The United States faces an epidemic of incarceration, draining resources, disrupting families, and hindering societal participation. Prison education emerges as a method to address this cycle, with vocational and academic programs being pivotal. While vocational programs are more common, their long-term efficacy remains uncertain. Academic education, exemplified by programs like the Bard Prison Initiative, provides incarcerated individuals with an opportunity to change. Typically, the success of these programs are measured using recidivism. However, recidivism has become too narrow of a measure to properly capture the nuances of an education. There has been an emerging body of scholarship studying desistance and how the process can be facilitated. This thesis investigates the value of implementing college programs in prisons, utilizing qualitative methods to explore personal development, skills acquisition, and social bonds. The findings suggest that vocational programs can provide certain degrees of change for individuals, but these changes are limited and less in-depth than the change a liberal arts education can foster.

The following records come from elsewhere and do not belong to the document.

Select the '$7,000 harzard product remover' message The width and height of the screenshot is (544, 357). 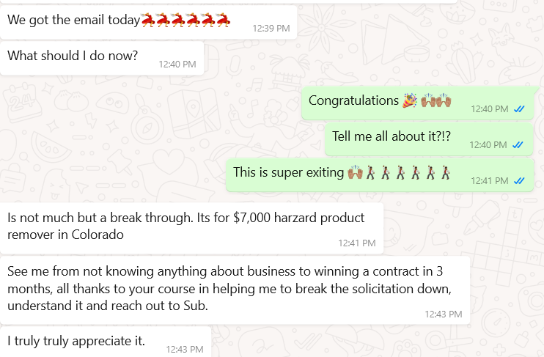tap(185, 226)
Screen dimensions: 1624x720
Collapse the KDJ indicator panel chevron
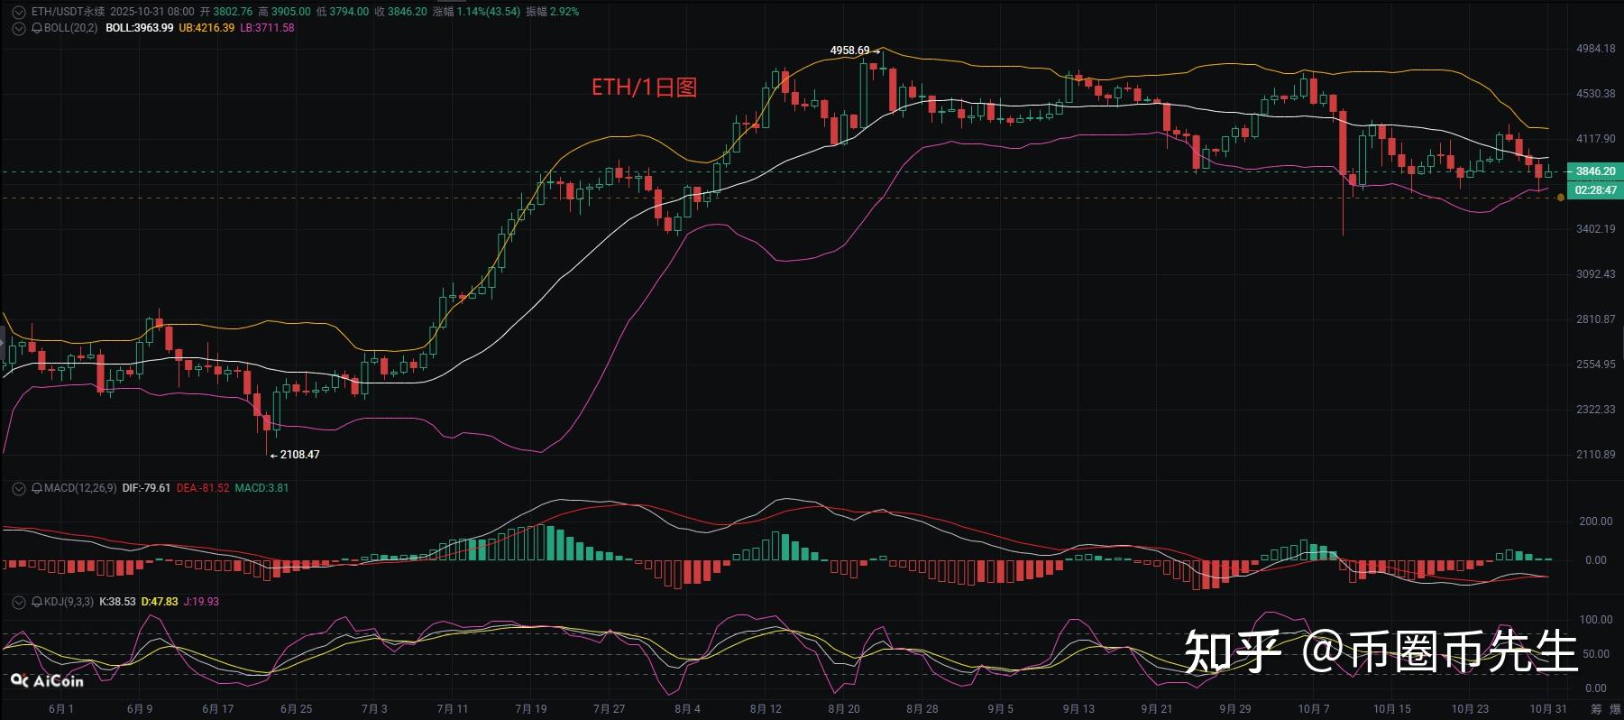tap(18, 602)
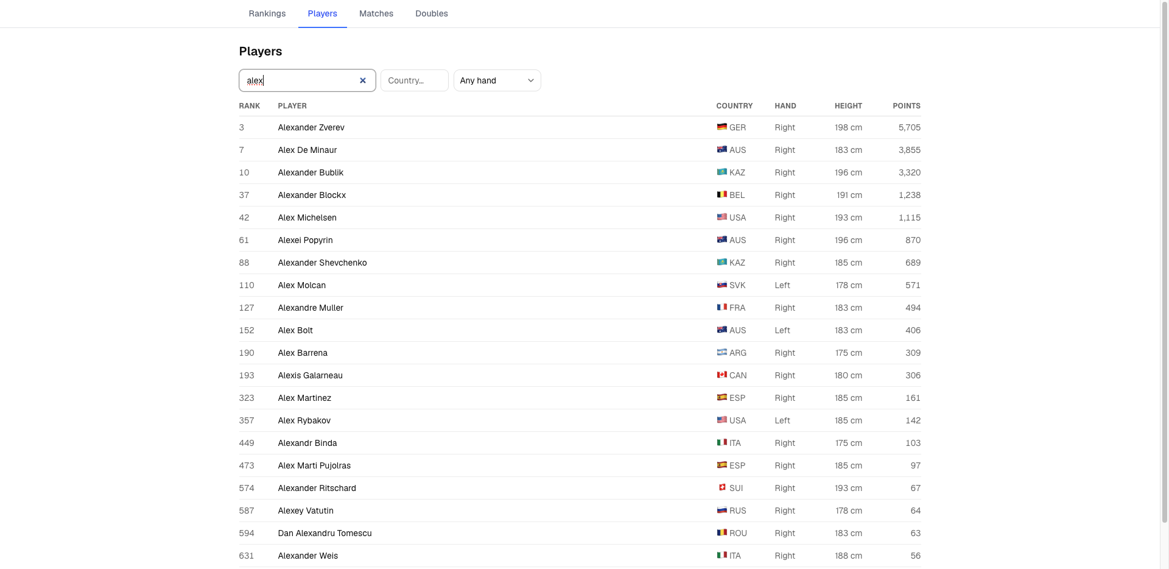Click the Russian flag icon beside RUS
The height and width of the screenshot is (569, 1169).
click(721, 510)
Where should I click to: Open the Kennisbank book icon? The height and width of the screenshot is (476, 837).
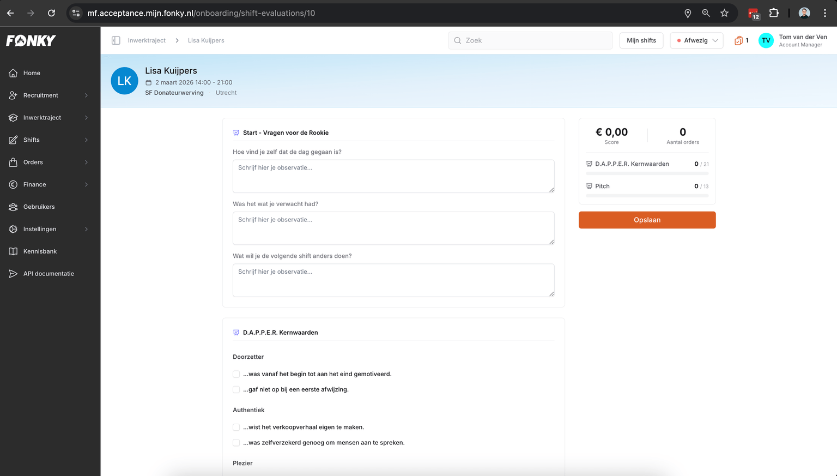pyautogui.click(x=14, y=251)
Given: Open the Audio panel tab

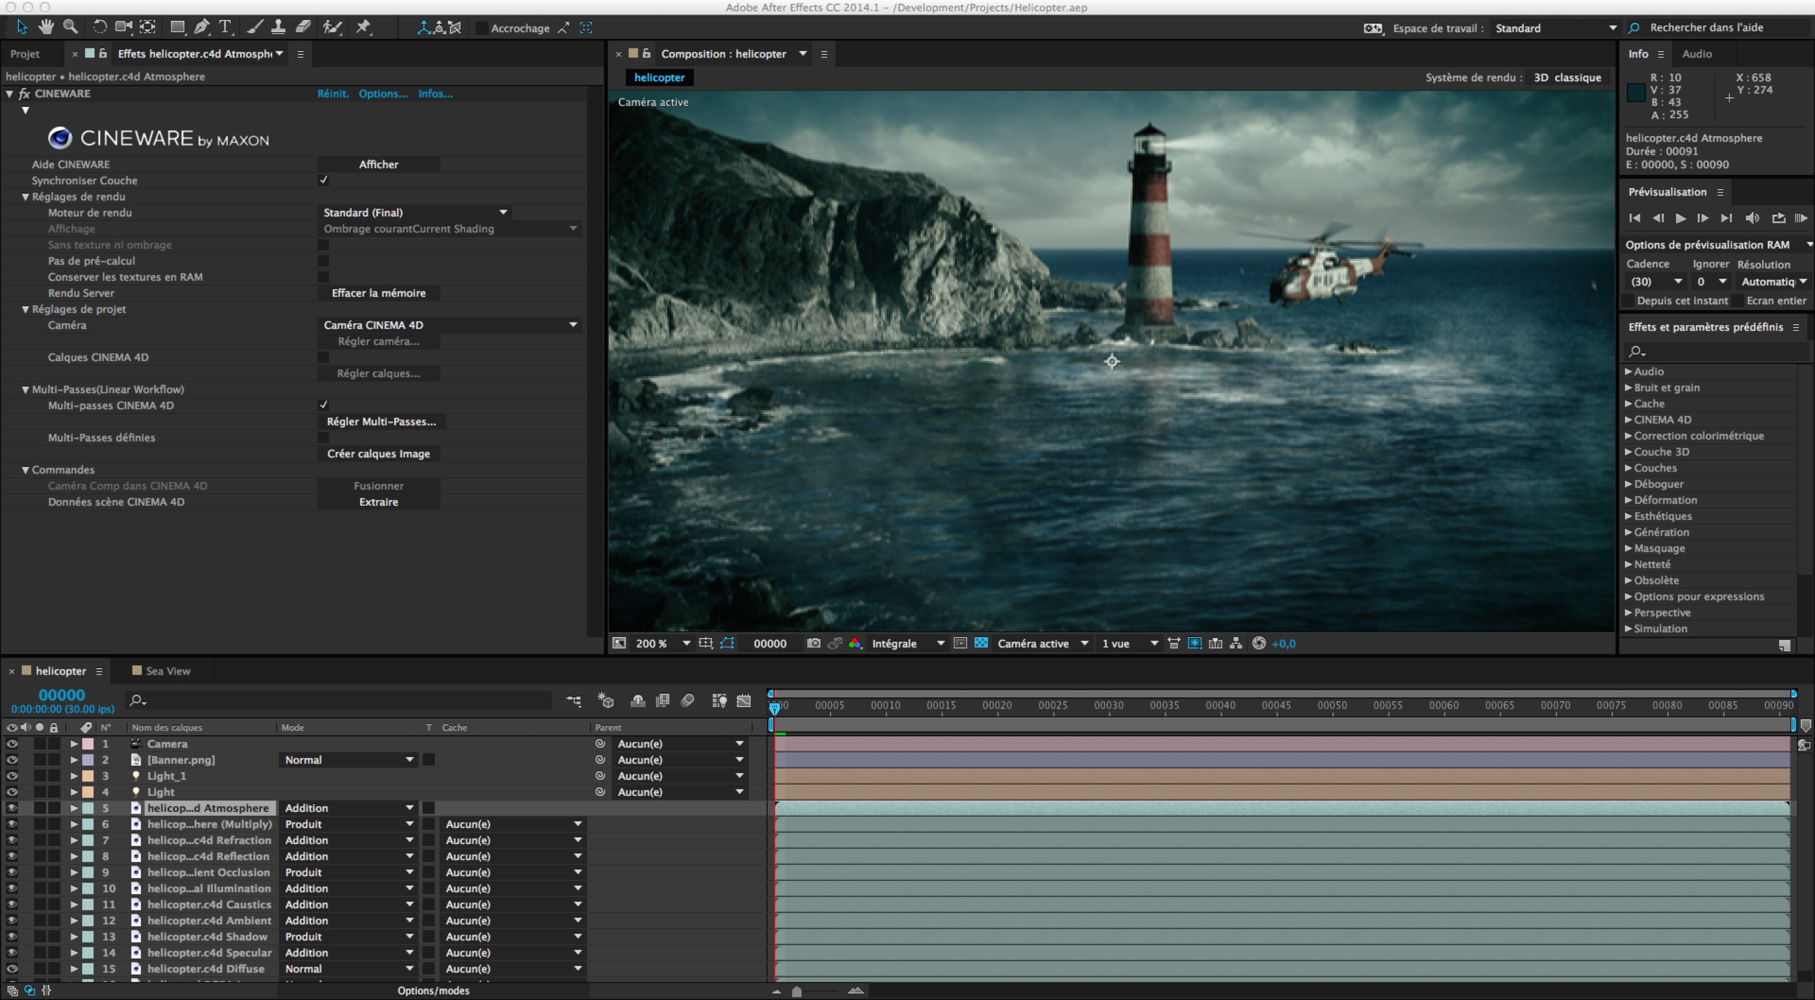Looking at the screenshot, I should [x=1697, y=54].
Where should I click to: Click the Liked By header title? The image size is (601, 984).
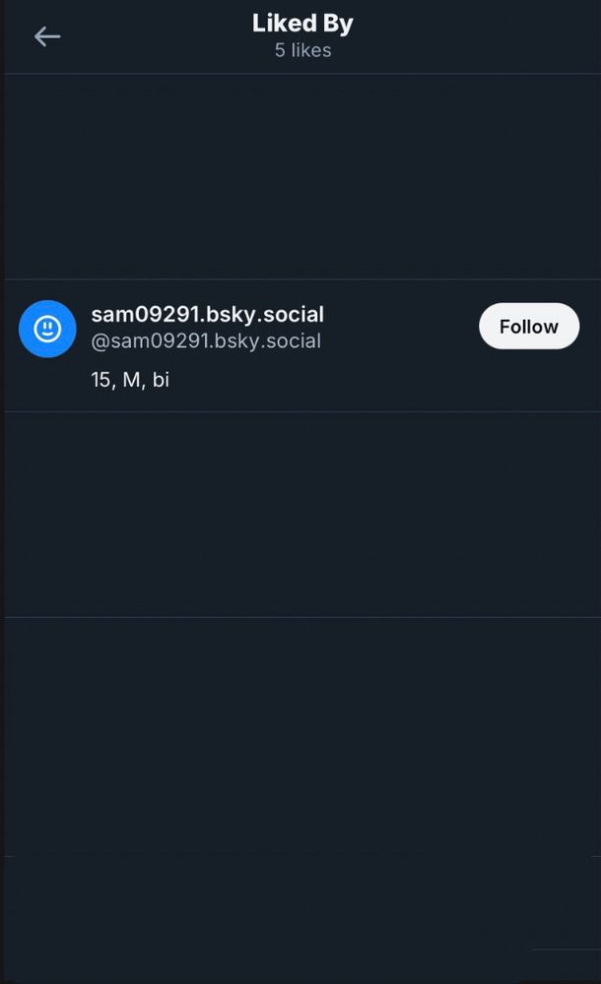pyautogui.click(x=302, y=22)
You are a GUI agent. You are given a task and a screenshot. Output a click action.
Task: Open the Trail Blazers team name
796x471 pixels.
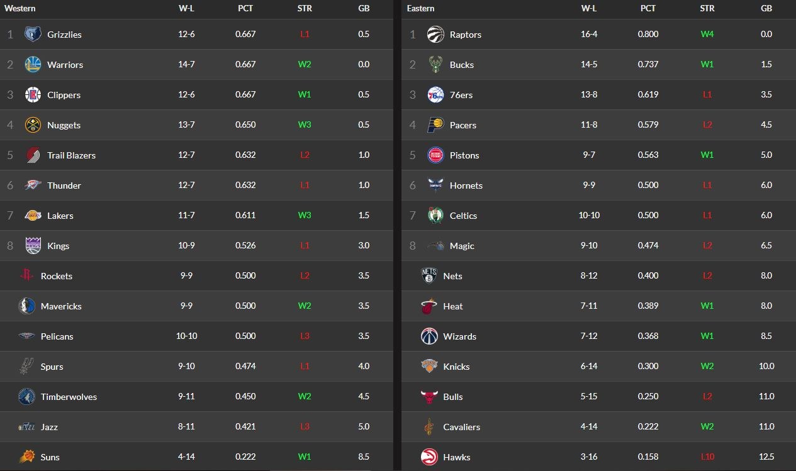(71, 155)
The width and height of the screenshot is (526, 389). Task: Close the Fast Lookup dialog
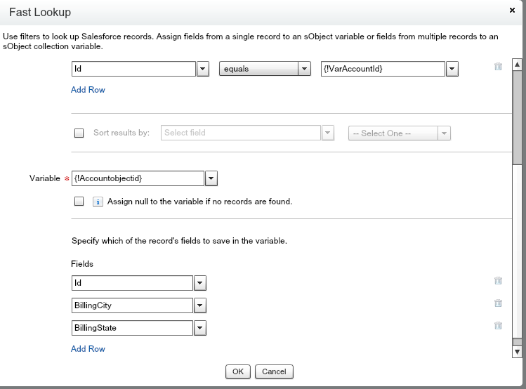point(512,11)
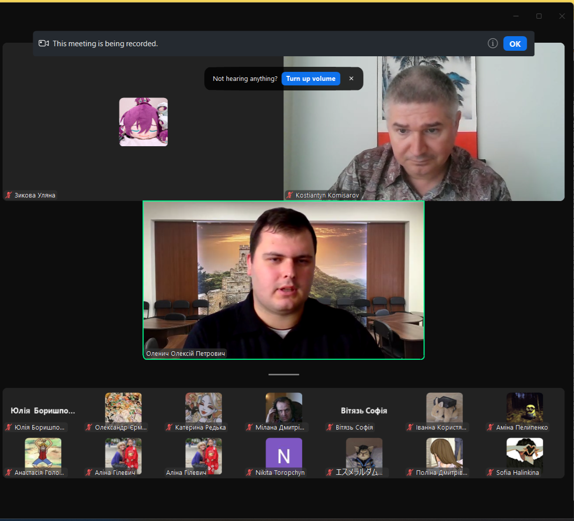Click muted mic icon beside Sofia Halinkina
574x521 pixels.
(490, 473)
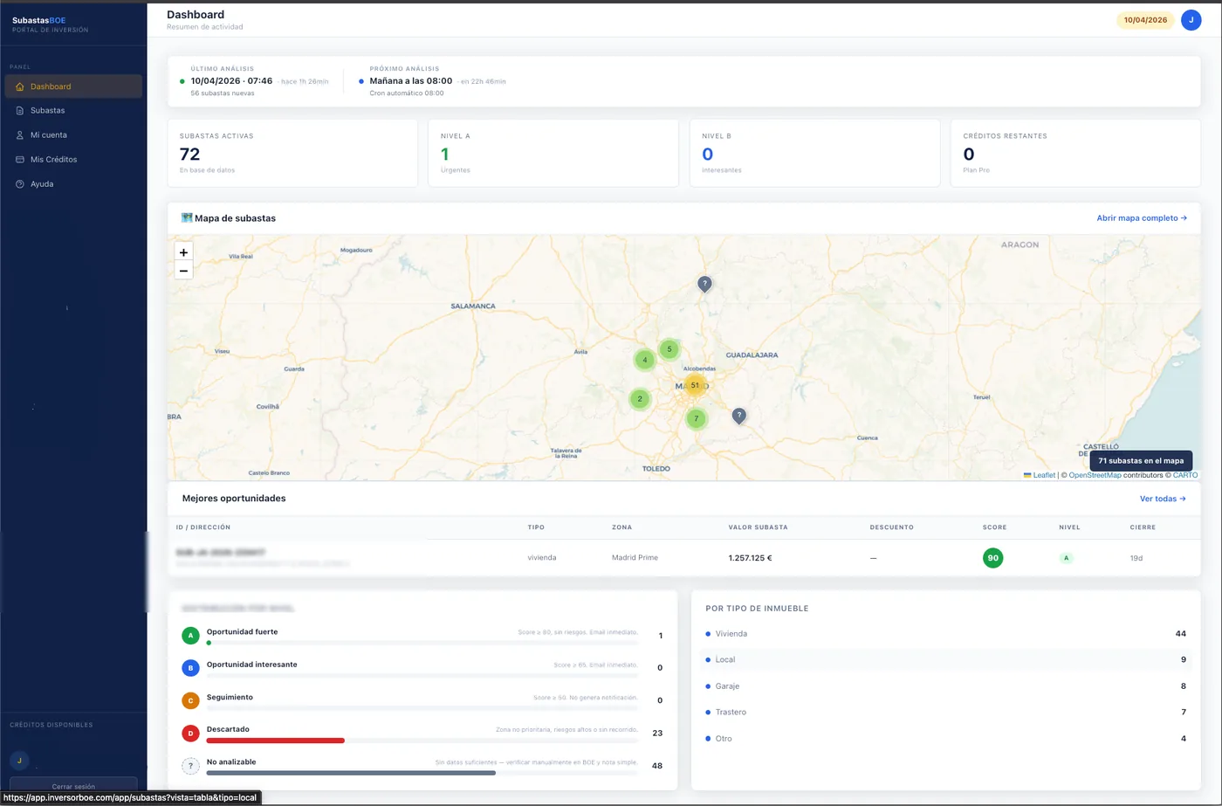Open the gray question-mark map marker near Toledo
1222x806 pixels.
pyautogui.click(x=738, y=416)
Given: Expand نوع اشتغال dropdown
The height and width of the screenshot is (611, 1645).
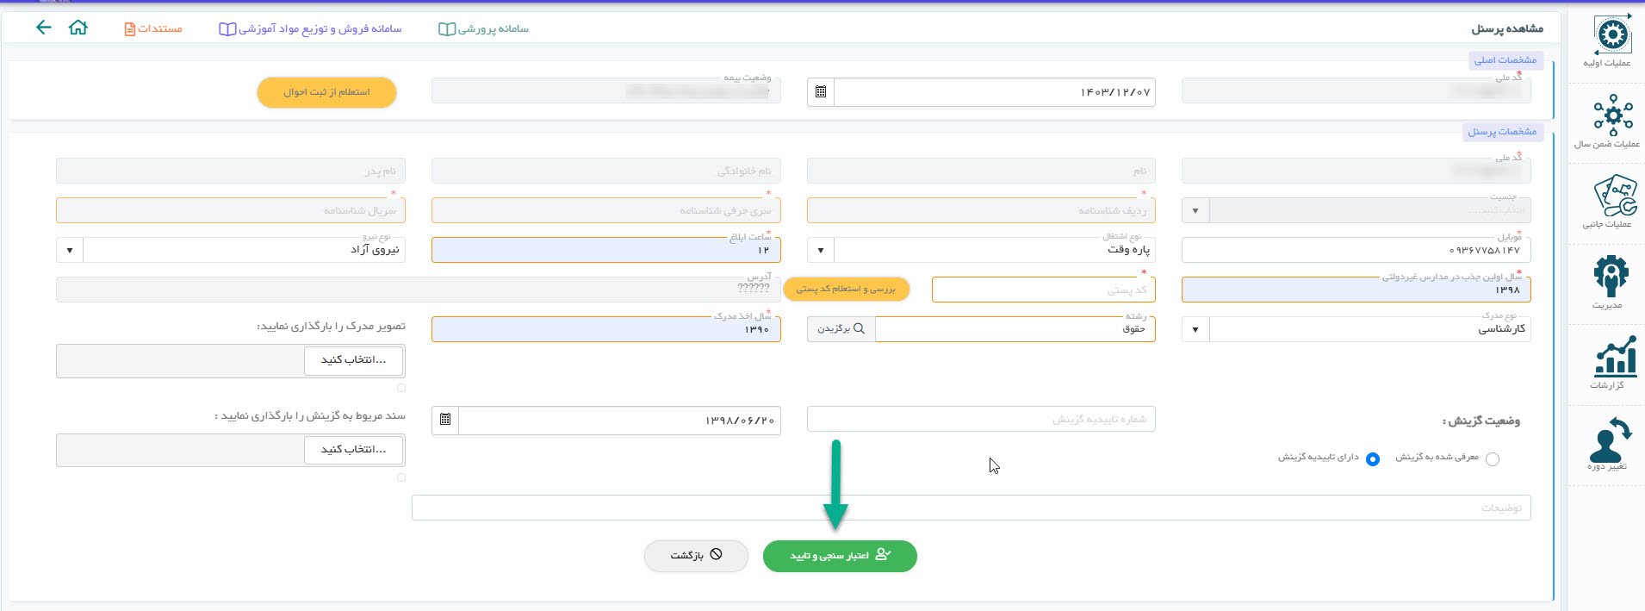Looking at the screenshot, I should tap(821, 251).
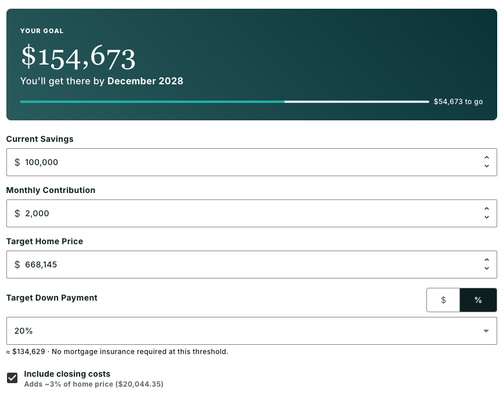Select the Target Home Price field

coord(252,265)
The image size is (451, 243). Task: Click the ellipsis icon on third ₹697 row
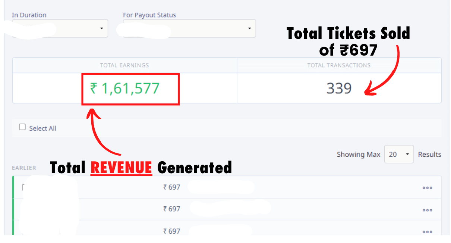coord(427,232)
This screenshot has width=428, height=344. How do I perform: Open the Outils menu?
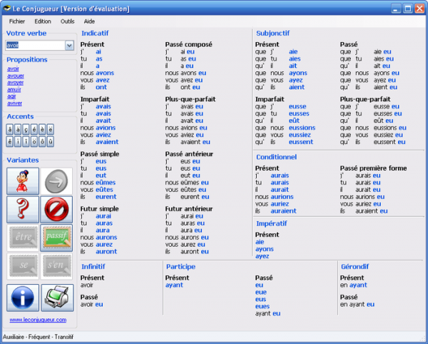pos(68,21)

However, disparities in programming, particularly concerning gender, highlight systemic challenges. Moving forward, equitable access and deeper exploration of the link between a liberal arts education and desistance are imperative. This research underscores the necessity of holistic approaches to reform the incarceration system, prioritizing academic education as a pathway to break the cycle of imprisonment and offer incarcerated people a chance for redemption.